Si elle campe sur sa position initiale, la Russie devra, deuxième option, augmenter les capacités de sa flotte. Sovcomflot, l’entreprise publique russe de transport d’hydrocarbures, dispose d’une cinquantaine de tankers. Depuis le début de la guerre, 70 tankers ont été vendus à des entreprises non identifiées, et pourraient être utilisés par la Russie pour transporter des barils russes sous les radars.

Il lui manquerait toutefois 110 tankers pour acheminer ses exportations maritimes de brut qui s’élevaient à 3,5 millions de barils par jour au niveau mondial, avant l’embargo.

Des pratiques plus opaques risquent également de se développer. Kpler, une entreprise d’analyse de données qui suit notamment le ballet mondial des navires, a noté ces derniers mois une augmentation des transbordements, c’est-à-dire de transfert de cargaison en mer entre deux navires, impliquant des pétroliers transportant de l’Oural. Onze transbordements/mois ont été observés en moyenne depuis janvier 2022, contre deux/mois en 2021.

Si, de manière générale, une partie des transbordements sont justifiés par l’optimisation des coûts de transport, ces faits illustrent une volonté de camouflage. Ces opérations opaques risquent de se multiplier, mais elles ne sont pas de nature à permettre à Moscou de contourner totalement l’embargo européen. A court terme, les estimations convergent vers une possibilité de voir disparaître jusqu’à 2 millions de barils par jour du marché pétrolier mondial.

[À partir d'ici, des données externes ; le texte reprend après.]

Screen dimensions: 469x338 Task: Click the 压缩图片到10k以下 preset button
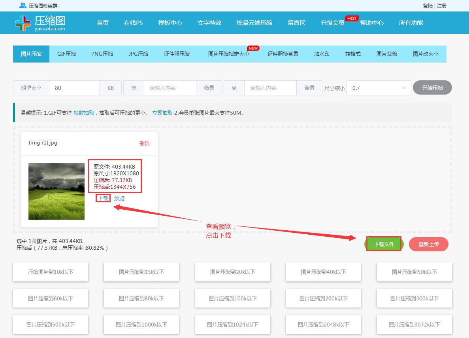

En théorie, il existe deux options de contournement plus massives. La première consiste pour la Russie et ses partenaires à trouver une solution aux mécanismes d’assurances actuels. La deuxième est qu’ils s’entendent pour déclarer un prix inférieur au prix seuil, alors qu’il est en réalité plus élevé.

Le pétrole russe transporté par voie terrestre via l’oléoduc Droujba, construit dans les années1960 pour approvisionner l’Europe centrale et l’Allemagne, est exclu de l’embargo. L’Allemagne et la Pologne (desservies par la branche « nord » de cette infrastructure) ont renoncé à l’utiliser, mais les pays situés sur la branche « sud » (République tchèque, Slovaquie et Hongrie) ont obtenu de leurs partenaires européens une dérogation qui les autorise à y avoir recours en raison de leur enclavement et de leur forte dépendance énergétique à l’égard de la Russie.

Une autre dérogation a été accordée à la Bulgarie. Sofia est l’unique capitale qui pourra continuer à importer du pétrole russe par voie maritime jusqu’en 2024. La Bulgarie dispose d’une unique raffinerie, au bord de la mer Noire, à Burgas, qui a été conçue pour ne fonctionner qu’avec de l’Oural et est exploitée par Lukoil, le plus grand producteur russe de pétrole.

Une condition a été posée à cette dérogation : ne pas exporter le pétrole qui sort de la raffinerie. Malgré les avertissements de la Commission début novembre, le nouveau gouvernement a fini par autoriser Lukoil à exporter ses produits raffinés vers le reste de l’UE jusque fin 2024, à condition que l’entreprise s’acquitte de l’intégralité de ses impôts en Bulgarie.

In fine, avec tous ces mécanismes d’évitement, on se demande bien si l’embargo sert à quelque chose.